Os princípios tradicionais da justiça, caraterizados pela ideia do respeito dos direitos individuais e da sua tutela de qualquer interferência por parte dos outros, devem integrar-se com uma ética do cuidado. No campo da justiça penal, isto implica uma maior compreensão das causas dos comportamentos, do seu contexto social, da situação de vulnerabilidade de quantos infringem a lei e do sofrimento das vítimas. Este modo de raciocinar, inspirado pela misericórdia divina, deve levar-nos a contemplar cada caso concreto na sua especificidade, e a não nos fazer guiar por números abstratos de vítimas e culpados. Desta maneira, é possível enfrentar os problemas éticos e morais que derivam da conflitualidade e da injustiça social, entender a dor das pessoas concretamente envolvidas e chegar a outro tipo de solução que não aumente tal sofrimento.

Poderíamos recorrer a esta imagem para o explicar: temos necessidade de uma justiça que além de pai seja também mãe. Os gestos de cuidado recíproco, específicos do amor que é também civil e político, manifestam-se em todas as ações que procuram construir um mundo melhor (cf. Carta Encíclica Laudato si’, n. 231). O amor pela sociedade e o compromisso pelo bem comum são uma forma excelente de caridade que não se refere só às relações entre os indivíduos, mas «também às macro-relações: relações sociais, económicas, políticas» (Bento XVI, Carta Encíclica Caritas in veritate, 29 de junho de 2009, n. 2: AAS 101 [2009], 624).
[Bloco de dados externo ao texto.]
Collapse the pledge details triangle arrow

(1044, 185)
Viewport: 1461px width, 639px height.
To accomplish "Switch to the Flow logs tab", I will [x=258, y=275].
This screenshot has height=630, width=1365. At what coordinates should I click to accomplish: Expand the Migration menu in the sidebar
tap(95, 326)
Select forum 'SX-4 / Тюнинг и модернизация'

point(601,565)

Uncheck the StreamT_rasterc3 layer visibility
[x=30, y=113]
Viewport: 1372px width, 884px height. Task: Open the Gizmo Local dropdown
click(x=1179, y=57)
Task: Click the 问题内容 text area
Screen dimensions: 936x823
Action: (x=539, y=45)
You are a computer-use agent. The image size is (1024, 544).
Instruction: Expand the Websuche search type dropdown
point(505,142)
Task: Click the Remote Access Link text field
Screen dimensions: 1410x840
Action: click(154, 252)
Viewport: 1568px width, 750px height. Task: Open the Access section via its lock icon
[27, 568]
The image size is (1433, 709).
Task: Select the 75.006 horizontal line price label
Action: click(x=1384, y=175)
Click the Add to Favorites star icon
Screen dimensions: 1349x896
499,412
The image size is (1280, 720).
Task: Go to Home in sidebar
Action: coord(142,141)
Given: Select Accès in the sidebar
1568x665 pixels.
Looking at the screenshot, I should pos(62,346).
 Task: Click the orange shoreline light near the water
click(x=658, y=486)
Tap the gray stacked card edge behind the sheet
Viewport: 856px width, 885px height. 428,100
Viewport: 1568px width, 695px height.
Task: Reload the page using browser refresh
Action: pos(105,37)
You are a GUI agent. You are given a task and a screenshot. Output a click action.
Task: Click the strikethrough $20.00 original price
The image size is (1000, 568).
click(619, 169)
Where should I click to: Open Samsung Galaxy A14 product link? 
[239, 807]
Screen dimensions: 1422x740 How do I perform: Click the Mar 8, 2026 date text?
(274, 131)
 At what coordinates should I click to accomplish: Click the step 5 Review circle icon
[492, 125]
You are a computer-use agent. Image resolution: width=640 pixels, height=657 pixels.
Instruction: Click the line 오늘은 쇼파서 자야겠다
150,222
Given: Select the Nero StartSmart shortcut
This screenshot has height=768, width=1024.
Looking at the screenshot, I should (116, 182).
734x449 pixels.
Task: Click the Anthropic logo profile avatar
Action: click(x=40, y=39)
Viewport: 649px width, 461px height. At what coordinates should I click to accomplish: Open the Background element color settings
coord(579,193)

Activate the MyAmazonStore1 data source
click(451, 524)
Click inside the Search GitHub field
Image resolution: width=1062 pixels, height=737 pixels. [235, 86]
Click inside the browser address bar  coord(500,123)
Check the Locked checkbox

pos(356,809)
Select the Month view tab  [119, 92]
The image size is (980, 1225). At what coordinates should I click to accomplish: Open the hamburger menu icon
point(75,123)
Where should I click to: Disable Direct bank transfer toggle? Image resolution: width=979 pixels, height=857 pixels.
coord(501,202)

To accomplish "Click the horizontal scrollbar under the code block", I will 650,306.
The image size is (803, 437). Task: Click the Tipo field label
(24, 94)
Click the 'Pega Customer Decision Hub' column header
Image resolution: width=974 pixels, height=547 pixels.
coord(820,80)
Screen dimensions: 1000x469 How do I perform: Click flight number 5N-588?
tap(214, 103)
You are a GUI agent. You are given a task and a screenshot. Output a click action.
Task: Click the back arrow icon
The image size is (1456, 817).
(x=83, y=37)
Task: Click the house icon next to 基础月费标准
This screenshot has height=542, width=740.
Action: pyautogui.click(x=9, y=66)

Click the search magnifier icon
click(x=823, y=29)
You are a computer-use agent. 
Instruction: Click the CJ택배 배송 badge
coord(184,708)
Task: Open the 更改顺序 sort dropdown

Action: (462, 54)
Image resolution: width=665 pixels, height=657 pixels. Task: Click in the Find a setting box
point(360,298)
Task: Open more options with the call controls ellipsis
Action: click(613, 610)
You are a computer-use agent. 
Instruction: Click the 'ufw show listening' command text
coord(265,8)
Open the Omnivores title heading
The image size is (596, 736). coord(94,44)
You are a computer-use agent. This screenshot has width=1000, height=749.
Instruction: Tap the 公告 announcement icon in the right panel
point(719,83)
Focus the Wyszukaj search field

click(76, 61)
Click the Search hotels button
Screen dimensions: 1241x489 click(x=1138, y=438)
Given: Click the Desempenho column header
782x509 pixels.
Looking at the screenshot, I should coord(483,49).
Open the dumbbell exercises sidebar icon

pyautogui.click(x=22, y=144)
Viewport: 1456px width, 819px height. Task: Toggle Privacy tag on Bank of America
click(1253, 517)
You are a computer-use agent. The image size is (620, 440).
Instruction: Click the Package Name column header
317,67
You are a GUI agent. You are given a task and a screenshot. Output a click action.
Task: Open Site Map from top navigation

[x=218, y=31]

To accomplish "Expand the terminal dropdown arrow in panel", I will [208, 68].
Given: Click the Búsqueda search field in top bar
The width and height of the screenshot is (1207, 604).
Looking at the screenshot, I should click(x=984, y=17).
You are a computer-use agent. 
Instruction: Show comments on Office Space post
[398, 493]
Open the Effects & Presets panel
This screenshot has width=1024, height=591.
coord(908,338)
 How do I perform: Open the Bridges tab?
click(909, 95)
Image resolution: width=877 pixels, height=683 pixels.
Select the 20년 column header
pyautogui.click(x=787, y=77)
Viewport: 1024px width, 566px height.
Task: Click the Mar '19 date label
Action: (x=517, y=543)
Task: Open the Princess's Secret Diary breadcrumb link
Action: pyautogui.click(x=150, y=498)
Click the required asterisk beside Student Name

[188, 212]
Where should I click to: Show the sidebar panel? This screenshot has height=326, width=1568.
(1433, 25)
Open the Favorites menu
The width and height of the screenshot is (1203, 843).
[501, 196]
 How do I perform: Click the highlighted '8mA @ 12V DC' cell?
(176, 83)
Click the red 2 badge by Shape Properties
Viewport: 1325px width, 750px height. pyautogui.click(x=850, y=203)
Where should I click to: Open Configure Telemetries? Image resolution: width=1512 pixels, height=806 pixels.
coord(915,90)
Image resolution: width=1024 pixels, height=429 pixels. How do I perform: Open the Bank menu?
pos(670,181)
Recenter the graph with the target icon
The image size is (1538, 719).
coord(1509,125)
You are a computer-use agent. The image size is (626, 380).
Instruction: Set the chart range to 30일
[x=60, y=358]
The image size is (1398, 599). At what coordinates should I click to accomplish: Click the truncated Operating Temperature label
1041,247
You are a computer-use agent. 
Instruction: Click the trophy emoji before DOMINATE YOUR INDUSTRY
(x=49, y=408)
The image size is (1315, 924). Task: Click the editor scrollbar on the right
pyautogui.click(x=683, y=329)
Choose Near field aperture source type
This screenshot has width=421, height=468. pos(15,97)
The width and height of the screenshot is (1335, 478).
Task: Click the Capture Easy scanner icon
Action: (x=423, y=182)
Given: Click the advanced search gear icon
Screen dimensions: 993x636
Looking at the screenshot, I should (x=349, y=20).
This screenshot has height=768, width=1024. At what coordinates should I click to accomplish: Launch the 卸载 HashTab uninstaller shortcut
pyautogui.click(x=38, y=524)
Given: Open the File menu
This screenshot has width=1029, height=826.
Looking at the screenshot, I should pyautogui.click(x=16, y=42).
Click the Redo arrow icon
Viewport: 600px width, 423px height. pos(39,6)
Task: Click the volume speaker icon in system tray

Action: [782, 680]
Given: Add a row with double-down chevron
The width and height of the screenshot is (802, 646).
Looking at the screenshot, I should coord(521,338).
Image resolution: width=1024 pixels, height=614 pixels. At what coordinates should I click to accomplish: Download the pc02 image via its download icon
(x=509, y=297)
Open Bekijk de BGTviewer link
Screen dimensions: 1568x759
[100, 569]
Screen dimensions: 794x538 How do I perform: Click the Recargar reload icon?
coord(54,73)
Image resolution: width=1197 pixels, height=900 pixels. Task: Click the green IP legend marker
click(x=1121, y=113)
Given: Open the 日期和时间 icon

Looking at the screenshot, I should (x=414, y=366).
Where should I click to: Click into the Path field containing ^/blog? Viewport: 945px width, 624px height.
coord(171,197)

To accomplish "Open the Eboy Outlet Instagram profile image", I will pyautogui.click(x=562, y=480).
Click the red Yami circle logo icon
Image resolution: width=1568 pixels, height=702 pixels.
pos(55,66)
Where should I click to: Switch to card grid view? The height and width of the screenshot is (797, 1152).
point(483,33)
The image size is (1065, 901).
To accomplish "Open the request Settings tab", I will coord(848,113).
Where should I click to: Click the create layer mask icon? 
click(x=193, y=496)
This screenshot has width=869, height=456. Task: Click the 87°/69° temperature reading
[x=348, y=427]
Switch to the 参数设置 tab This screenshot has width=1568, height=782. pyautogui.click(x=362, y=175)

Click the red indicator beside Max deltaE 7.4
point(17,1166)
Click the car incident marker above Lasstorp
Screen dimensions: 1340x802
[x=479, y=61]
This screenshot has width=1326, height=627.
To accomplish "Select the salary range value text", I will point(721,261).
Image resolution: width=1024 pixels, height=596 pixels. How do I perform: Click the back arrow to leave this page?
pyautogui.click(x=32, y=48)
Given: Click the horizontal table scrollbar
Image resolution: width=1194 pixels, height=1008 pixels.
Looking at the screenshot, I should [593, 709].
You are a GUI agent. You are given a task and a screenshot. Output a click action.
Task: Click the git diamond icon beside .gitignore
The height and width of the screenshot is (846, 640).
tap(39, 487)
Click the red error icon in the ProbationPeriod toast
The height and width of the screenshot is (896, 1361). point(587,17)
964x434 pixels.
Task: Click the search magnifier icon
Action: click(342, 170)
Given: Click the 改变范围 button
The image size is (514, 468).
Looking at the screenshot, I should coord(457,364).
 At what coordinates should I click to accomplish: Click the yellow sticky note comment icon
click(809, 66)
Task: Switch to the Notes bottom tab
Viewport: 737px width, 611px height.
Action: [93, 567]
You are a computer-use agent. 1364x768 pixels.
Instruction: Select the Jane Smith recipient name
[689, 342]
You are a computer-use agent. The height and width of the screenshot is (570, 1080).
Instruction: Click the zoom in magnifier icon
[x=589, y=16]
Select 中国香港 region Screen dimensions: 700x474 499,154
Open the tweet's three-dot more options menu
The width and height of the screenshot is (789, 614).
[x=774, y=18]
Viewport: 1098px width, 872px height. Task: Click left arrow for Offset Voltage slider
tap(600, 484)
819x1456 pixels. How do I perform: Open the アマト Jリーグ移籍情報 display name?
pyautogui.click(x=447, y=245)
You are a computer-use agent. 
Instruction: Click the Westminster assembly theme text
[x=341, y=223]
O amor social é a chave de um desenvolvimento autêntico: «Para tornar a sociedade mais humana, mais digna da pessoa, é preciso reavaliar o amor na vida social — a nível político, económico, cultural — fazendo disto a norma constante e suprema do agir» (Compêndio da Doutrina Social da Igreja, n. 582). Neste contexto, o amor social impele-nos a pensar em grandes estratégias que encorajem uma cultura do cuidado nos diversos âmbitos da vida em comum. O trabalho que desempenhais faz parte deste esforço ao qual somos chamados.

Queridos amigos, agradeço-vos novamente por este encontro, e garanto-vos que continuarei a trabalhar juntamente convosco pela abolição da pena de morte. A Igreja está comprometida com isto e desejo que a Santa Sé colabore com a Comissão Internacional contra a Pena de Morte na construção dos acordos necessários para o desenraizamento da pena capital e de todas as formas de punição cruel.

É uma causa à qual todos somos chamados, homens e mulheres de boa vontade, e um dever para nós que partilhamos a vocação cristã do Batismo. Qualquer que seja o caso, todos nós temos necessidade da ajuda de Deus, que é fonte de qualquer razão e justiça.

Invoco sobre cada um de vós, com a intercessão da Virgem Mãe, a luz e a força do Espírito Santo. Abençoo-vos de coração e, por favor, peço-vos que rezeis por mim.